I’ve been in the same job for 8 years too. Started as admin support, and on paper am still admin support. But looking at jobs out there, I am very well paid for it. I have obviously gained a lot of knowledge in the industry in that period of time, and have applied for jobs internally to get me moving up. But I won’t get any because I can’t do their shitty internal management course, due to it taking place hundreds of miles away, meaning I’d need a 2 day trip every month for a year and I just don’t have the childcare.

But, I went to leave last year. Got a new job, handed my notice in. A few weeks later retracted my notice and knocked back the new company. I’ve got it good here. My job isn’t stressful or interesting, but they’re really good in terms of my disability, they’re really family friendly, I work from home 3 days a week and am pretty much left to my own devices. I can go work from any site in the country if I want to, and there are thousands of them.

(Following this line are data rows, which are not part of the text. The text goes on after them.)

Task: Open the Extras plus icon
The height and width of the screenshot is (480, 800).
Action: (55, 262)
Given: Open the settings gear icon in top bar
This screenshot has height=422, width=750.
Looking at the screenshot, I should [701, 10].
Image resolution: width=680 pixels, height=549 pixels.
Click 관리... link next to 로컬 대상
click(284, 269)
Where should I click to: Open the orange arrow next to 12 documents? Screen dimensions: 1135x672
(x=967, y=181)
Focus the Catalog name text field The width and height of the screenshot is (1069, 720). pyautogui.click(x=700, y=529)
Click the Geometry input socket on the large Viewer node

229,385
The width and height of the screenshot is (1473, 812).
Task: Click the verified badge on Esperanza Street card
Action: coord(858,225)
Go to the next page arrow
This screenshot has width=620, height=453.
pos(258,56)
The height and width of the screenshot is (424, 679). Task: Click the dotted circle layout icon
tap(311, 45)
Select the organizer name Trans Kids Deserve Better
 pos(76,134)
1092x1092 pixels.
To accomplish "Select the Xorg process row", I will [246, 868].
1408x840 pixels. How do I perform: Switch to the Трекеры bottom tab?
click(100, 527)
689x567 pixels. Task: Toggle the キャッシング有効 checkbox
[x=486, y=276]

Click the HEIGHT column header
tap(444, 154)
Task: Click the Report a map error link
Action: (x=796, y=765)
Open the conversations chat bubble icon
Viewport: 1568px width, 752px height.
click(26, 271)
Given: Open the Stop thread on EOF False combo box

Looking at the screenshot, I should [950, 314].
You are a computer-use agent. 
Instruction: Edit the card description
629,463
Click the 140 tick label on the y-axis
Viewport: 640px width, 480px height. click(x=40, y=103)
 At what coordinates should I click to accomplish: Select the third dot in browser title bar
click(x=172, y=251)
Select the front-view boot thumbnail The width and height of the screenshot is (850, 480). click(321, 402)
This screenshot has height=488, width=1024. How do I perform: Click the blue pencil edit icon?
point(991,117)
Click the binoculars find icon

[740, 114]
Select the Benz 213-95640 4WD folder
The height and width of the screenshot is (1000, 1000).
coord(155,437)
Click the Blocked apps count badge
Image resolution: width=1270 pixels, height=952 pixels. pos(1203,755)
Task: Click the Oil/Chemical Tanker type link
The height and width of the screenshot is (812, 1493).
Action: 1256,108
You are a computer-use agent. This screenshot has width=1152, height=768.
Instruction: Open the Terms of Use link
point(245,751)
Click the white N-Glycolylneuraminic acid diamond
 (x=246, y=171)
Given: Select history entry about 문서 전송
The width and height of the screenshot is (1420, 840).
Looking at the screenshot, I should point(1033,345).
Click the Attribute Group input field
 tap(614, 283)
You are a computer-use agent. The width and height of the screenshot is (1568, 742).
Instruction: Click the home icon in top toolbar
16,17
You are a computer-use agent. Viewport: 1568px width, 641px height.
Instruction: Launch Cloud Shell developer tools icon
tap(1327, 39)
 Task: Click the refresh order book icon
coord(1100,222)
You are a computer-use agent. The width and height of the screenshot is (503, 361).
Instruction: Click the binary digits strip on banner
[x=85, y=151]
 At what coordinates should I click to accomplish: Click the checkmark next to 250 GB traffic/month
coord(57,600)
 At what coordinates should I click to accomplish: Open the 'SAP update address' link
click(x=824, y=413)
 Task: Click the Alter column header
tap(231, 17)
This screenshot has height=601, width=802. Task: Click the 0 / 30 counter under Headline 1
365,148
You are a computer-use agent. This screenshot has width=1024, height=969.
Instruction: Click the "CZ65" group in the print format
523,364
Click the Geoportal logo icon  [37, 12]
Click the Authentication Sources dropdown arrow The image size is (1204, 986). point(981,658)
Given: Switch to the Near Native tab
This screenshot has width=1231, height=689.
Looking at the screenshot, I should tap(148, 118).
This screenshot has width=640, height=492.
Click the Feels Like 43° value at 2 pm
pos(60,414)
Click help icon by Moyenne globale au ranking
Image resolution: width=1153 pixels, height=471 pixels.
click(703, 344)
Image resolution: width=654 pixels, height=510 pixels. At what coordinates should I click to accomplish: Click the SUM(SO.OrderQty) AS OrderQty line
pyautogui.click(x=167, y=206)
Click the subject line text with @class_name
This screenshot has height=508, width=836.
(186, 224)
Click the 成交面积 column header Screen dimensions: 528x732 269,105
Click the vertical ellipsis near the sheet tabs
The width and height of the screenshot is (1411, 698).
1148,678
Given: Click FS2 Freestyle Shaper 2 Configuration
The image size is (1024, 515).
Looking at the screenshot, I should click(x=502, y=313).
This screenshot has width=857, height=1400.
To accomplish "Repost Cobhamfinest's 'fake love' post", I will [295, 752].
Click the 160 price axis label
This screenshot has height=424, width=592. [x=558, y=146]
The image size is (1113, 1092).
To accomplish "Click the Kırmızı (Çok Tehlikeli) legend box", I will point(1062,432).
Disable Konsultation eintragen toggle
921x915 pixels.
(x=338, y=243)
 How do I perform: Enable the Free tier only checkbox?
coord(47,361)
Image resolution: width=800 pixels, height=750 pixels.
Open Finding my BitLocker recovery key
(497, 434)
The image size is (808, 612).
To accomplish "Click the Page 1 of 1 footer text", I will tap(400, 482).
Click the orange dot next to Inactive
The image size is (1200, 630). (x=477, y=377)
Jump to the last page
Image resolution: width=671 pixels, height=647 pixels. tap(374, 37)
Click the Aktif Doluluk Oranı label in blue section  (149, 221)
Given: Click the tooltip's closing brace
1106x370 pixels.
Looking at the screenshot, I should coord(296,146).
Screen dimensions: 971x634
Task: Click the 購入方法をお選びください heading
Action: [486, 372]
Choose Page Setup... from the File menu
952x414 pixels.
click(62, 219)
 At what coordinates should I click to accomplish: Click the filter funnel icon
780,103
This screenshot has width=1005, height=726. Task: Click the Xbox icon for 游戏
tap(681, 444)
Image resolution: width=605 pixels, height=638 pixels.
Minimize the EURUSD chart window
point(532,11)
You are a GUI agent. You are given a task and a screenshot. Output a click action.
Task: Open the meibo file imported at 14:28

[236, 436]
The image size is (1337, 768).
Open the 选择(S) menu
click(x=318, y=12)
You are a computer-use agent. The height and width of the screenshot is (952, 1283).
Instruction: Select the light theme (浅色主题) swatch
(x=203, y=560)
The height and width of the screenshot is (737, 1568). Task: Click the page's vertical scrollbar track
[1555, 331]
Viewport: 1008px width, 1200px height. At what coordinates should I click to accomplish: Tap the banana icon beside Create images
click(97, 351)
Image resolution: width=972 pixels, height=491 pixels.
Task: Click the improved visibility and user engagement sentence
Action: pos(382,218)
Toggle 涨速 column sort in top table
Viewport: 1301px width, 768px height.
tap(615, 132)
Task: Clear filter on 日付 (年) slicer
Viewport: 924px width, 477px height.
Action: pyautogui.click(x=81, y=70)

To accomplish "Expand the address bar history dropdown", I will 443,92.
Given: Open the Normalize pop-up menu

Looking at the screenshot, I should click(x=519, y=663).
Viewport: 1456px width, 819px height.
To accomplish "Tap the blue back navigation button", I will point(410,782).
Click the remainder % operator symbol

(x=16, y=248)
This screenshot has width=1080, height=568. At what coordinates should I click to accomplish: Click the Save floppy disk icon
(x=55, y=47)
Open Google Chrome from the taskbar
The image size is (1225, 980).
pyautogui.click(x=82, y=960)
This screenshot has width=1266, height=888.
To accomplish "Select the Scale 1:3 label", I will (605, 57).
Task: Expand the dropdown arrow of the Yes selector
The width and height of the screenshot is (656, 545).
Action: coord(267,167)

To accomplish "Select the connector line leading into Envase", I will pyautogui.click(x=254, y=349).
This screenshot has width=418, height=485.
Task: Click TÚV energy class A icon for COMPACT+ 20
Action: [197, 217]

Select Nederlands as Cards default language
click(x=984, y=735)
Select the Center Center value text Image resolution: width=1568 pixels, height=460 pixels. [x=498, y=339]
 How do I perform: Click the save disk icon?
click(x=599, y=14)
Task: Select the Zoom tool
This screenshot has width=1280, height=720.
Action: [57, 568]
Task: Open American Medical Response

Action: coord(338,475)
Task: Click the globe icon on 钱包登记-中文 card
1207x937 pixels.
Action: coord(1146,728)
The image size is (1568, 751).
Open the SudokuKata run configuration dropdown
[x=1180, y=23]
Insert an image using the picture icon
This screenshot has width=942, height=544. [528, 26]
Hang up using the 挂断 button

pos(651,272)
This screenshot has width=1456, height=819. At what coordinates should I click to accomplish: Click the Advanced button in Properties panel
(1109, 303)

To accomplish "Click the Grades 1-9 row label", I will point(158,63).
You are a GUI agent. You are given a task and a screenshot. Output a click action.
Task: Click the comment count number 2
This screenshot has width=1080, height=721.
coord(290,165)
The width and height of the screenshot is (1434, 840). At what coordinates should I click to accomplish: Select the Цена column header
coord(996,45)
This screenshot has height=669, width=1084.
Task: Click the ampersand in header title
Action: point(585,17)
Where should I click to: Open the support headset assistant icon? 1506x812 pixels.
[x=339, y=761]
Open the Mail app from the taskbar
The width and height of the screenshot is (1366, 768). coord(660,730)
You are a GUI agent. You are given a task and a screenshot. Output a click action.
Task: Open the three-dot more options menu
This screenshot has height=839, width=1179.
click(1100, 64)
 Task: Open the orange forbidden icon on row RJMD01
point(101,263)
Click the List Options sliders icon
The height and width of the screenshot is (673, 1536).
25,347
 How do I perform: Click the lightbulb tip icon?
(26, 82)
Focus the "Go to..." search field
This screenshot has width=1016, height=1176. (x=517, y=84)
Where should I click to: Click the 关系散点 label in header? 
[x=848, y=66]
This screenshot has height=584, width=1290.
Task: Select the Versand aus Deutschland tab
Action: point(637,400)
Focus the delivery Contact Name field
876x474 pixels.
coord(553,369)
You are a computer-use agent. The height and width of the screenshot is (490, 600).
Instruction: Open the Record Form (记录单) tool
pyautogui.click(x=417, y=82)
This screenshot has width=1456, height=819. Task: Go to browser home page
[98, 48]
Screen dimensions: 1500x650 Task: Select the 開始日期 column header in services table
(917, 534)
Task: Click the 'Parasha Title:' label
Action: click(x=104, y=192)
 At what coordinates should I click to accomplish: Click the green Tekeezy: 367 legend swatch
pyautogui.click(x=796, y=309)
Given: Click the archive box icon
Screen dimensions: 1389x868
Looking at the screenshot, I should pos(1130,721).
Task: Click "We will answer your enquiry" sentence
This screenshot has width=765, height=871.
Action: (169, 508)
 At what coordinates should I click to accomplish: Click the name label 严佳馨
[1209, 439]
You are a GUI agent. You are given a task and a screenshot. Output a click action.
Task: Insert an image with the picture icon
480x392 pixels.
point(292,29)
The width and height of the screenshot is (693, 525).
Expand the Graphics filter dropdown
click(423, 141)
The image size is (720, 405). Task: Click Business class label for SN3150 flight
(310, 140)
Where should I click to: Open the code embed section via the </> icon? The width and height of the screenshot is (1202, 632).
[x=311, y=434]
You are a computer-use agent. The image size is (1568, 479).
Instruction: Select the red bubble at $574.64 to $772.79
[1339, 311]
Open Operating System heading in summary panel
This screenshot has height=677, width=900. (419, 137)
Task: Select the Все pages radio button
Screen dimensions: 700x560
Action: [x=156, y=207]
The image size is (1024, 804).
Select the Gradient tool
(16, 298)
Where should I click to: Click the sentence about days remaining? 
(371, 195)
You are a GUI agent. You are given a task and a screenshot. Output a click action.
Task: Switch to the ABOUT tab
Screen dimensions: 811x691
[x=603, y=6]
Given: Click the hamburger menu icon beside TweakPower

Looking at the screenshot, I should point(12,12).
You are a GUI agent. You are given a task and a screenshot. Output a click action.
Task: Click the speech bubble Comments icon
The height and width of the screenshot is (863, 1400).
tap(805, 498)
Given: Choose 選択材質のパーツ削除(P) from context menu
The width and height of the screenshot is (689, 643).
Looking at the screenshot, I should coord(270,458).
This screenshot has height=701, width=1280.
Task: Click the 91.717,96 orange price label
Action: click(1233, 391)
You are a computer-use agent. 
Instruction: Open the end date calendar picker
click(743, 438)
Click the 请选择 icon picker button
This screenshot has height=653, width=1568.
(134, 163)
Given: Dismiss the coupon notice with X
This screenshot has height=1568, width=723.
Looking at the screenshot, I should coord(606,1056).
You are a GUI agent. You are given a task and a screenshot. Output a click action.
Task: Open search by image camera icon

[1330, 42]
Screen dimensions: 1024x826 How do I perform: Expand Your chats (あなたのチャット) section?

Better the devil you know and all that. I’ve gotten used to the fact that I might still be doing this job in 40 years like other ladies in my role, and that is okay. I don’t HAVE to progress

nickEcave · 23/11/2018 14:44

Hi OP, I am in a very similar position. I have been 5 years in my part-time Admin role at a university. The pay and hours are good but it seems almost impossible to move on. I've had 6 interviews for roles at the next grade in the past 2 years but there is always a "better" candidate. I have a degree and MSc and had a variety of jobs in voluntary sector and local government over 15 years but had 2 years out of work after my second child and then took this admin post to try and build a career in HE admin. I told myself for the first 4 years that I could cope with the boredom because the pay and flexibility are so good but now I'm really starting to resent how bored I am and am feeling trapped.